Comme le terme où il avait menacé d’attaquer les gens d’Acre approchait, le soudan de Babylone sortit de cette ville, et marcha vers Acre avec une innombrable multitude d’Infidèles. Mais comme il était déjà à moitié chemin il fut attaqué d’une grave maladie, et, couché sur son lit de mort, il n’oublia pas d’envoyer à Acre sept émirs, dont chacun commandait quatre mille cavaliers et vingt mille hommes de pied armés. Ces émirs abordèrent à Acre vers le milieu du mois de mars, et tourmentèrent la ville par différens assauts jusqu’à la moitié du mois suivant mais ils ne firent rien qui soit digne de mémoire. Cependant le soudan, voyant que sa mort était proche, appela ses amis et les émirs de toute l’armée, fit élever en sa place, au gouvernement et à la dignité souveraine de soudan, son fils, présent à ses derniers momens, et peu de temps après il expira. Le nouveau soudan, après les obsèques de son père, se mit en marche vers Acre avec une armée innombrable, et, s’en étant approché, campa à la distance d’un mille de la ville ; et les machines et autres instrumens de guerre ayant été préparés et dressés contre la ville, les Sarrasins assiégèrent les Chrétiens pendant dix jours consécutifs, depuis le 4 dit mois de mai, et, lançant à la main de grosses pierres dans la ville, ils y firent beaucoup de dégât, et ne laissèrent pas aux citoyens un instant de repos ; c’est pourquoi les habitans effrayés firent transporter à Chypre par des vaisseaux les vieillards, les malades, les femmes, les enfans et tous ceux qui ne pouvaient servir à la défense, avec les trésors, les marchandises et les saintes reliques. Beaucoup de chevaliers et d’hommes de pied,voyant que des discordes s’élevaient entre les citoyens, se retirèrent également avec tous leurs biens ; en sorte qu’il ne resta à Acre que douze mille hommes environ, cinq cents chevaliers, et le reste en hommes de pied, tous vaillans hommes de guerre.

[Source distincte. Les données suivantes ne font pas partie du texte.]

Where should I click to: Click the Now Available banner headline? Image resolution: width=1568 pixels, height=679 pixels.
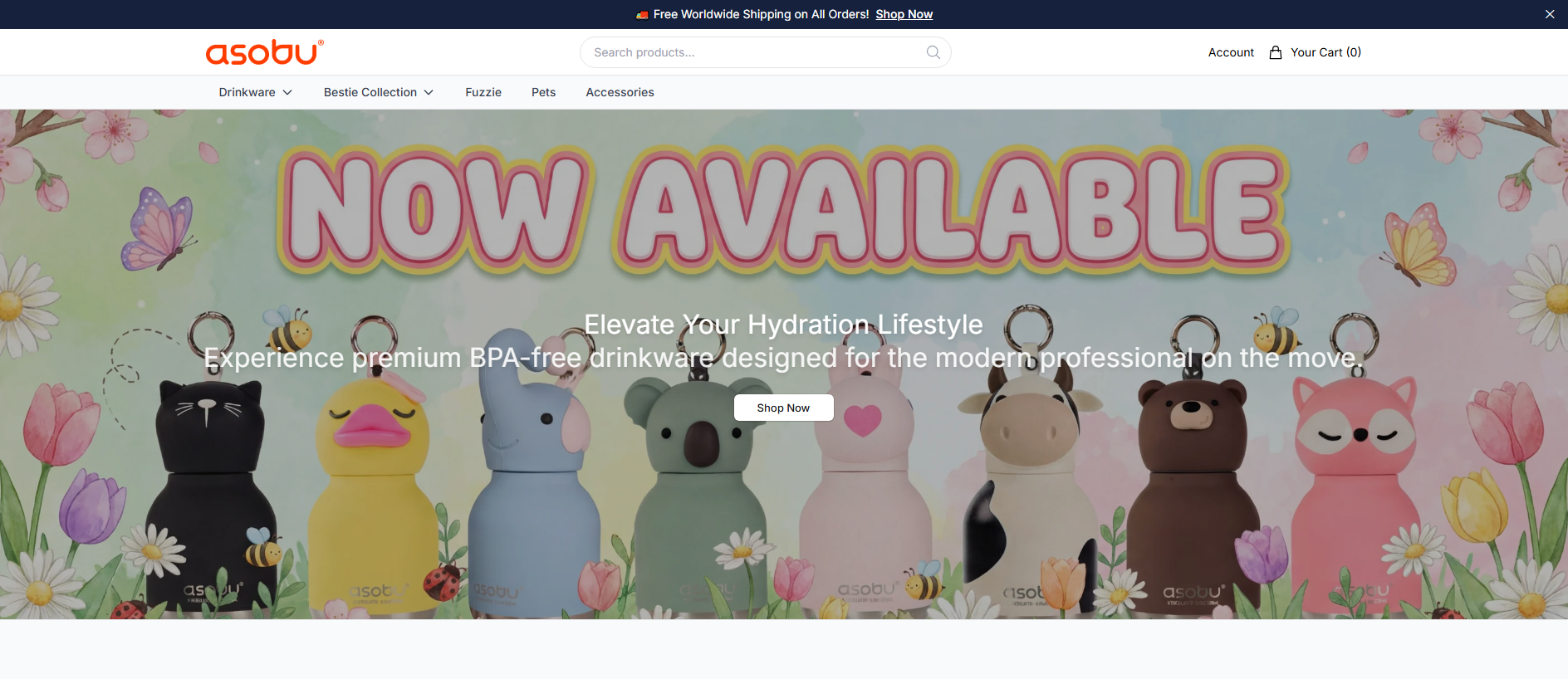(783, 211)
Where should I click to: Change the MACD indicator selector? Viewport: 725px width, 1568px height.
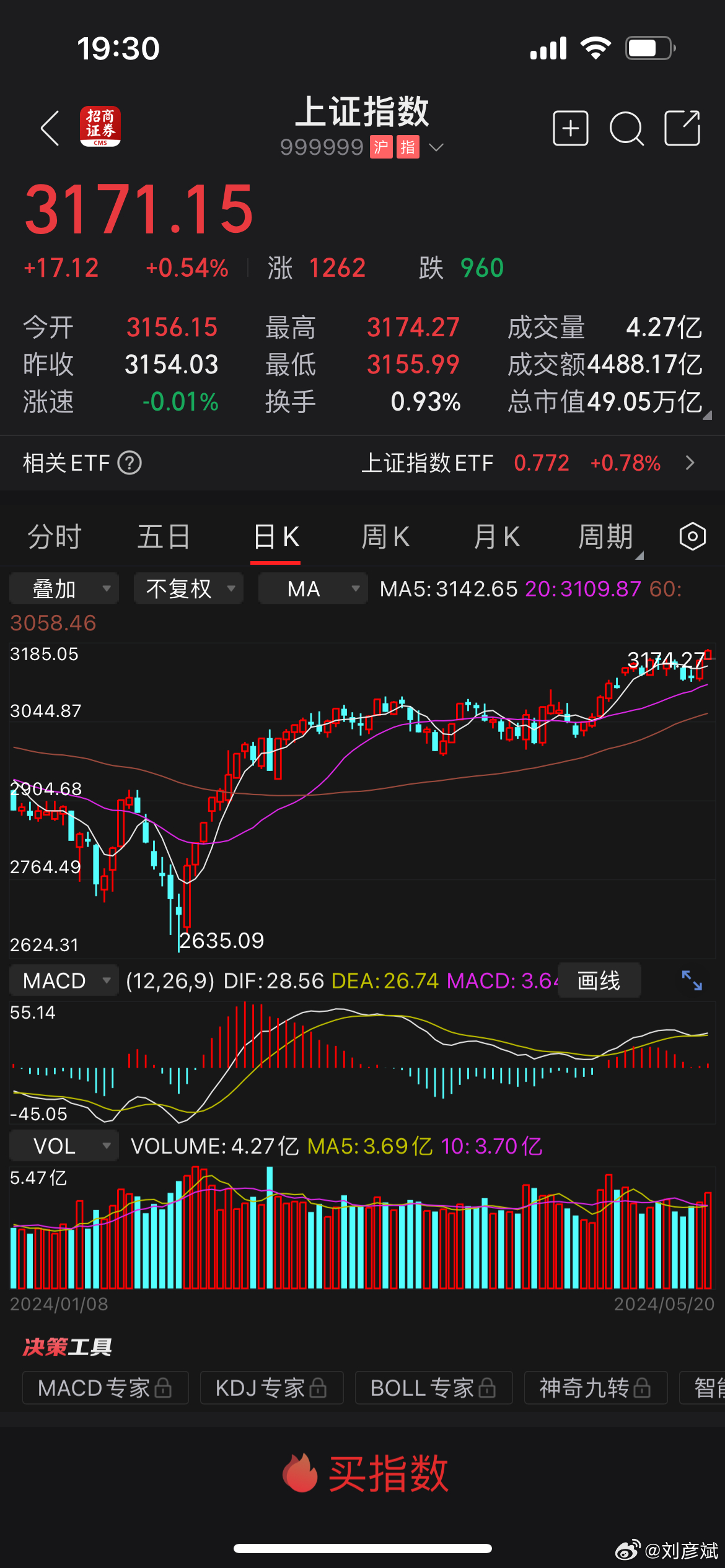click(64, 980)
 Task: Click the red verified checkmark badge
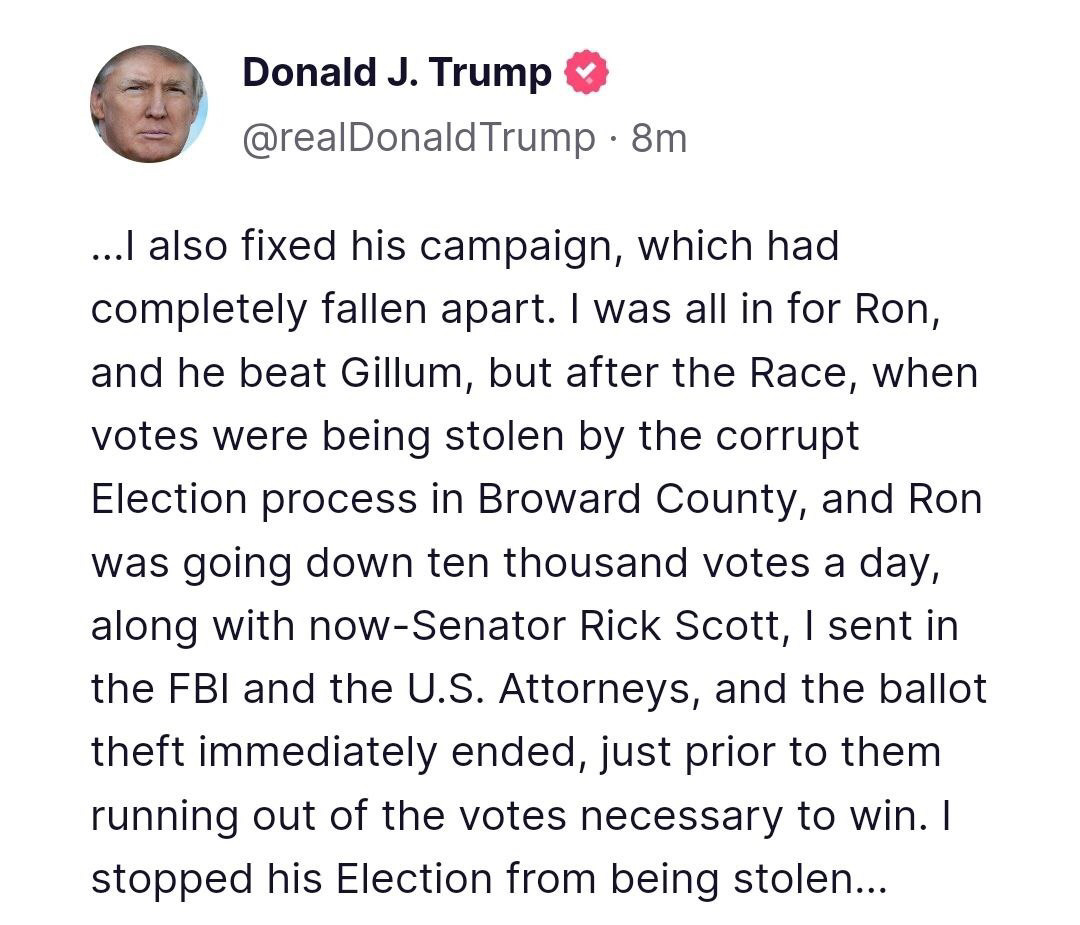586,72
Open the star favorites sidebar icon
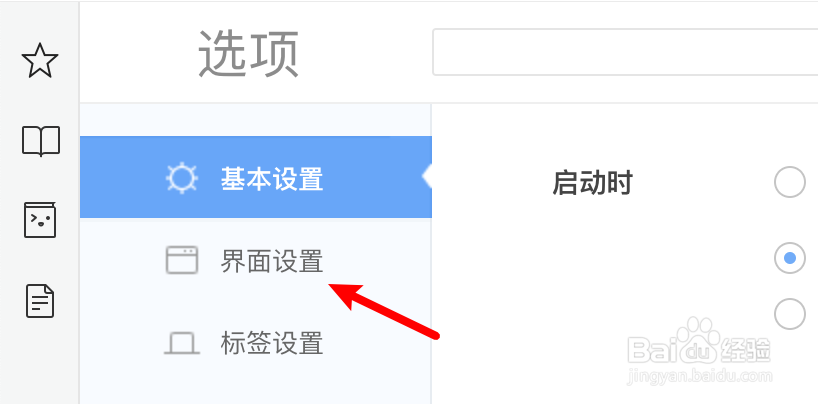Image resolution: width=818 pixels, height=404 pixels. (x=40, y=61)
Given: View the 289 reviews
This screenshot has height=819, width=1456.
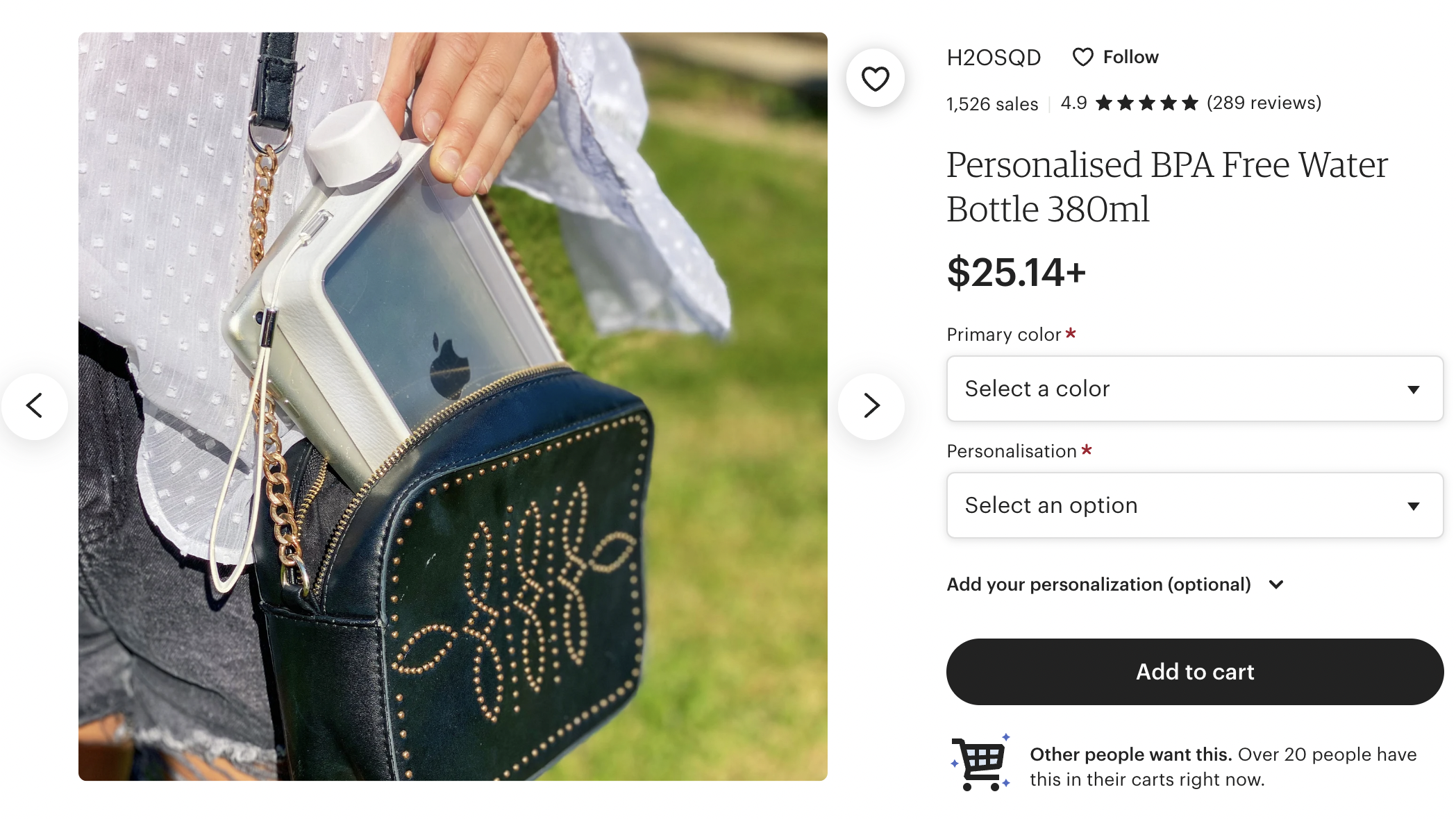Looking at the screenshot, I should click(1264, 103).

Le 15 du mois de mai, les perfides Sarrasins assaillirent si vigoureusement les gardes des remparts, que la garde du roi de Chypre fut sur le point de céder, et que, sans le secours de l’épaisse obscurité de la nuit et de quelques gardes qui vinrent d’un autre côté et arrêtèrent l’impétuosité des ennemis, ceux-ci fussent entrés dans la ville. La nuit suivante, le roi de Chypre, ayant remis à un commandant des troupes allemandes la défense du lieu qu’il était chargé de garder, disant qu’il viendrait la reprendre le lendemain matin, s’enfuit honteusement par mer pendant cette nuit avec tous les siens et près de trois mille autres hommes d’armes. Le lendemain, les Sarrasins étant venus pour combattre, et voyant peu de défenseurs sur les remparts confiés à la garde du roi de Chypre, accoururent de toutes parts vers cet endroit, comblèrent le fossé de morceaux de bois et plusieurs autres choses, et percèrent aussitôt le mur. Se précipitant impétueusement dans l’intérieur, ils repoussèrent vigoureusement les Chrétiens presque jusqu’à la moitié de la ville, non sans un grand carnage de part et d’autre. Vers le soir de ce jour, et le jour suivant, ils furent repoussés de la ville par le maréchal et maître des chevaliers de l’Hôpital. Mais le troisième jour, les Sarrasins, accourant de toutes parts au combat, entrèrent par la porte de Saint-Antoine, en vinrent aux mains avec les Templiers et les Hospitaliers, et les défirent entièrement. Enfin, s’emparant de la ville, ils la détruisirent de fond en comble ; remparts, tours, maisons, églises, tout fut démoli. Le patriarche et le grand maître de l’Hôpital, blessés à mort, furent entraînés par les leurs dans un dromon 20 et périrent sur mer. Ainsi, en punition de nos péchés, Acre, seul asile de la chrétienté dans ce pays, fut détruite par les ennemis de la foi, faute d’un seul roi, parmi les Chrétiens, qui lui portât secours dans sa détresse.

Charles, comte de Valois, frère du roi de France Philippe, cédant aux prières de Charles, roi de Sicile, lui abandonna ses droits sur les royaumes d’Aragon et de Valence, et, le lendemain de la fête de l’Assomption de la sainte Vierge Marie, épousa à Corbeil une de ses filles. Le roi de Sicile avait donné audit Charles les comtés d’Anjou et du Maine pour l’engager à conclure ce mariage et à lui céder ses droits sur lesdits royaumes.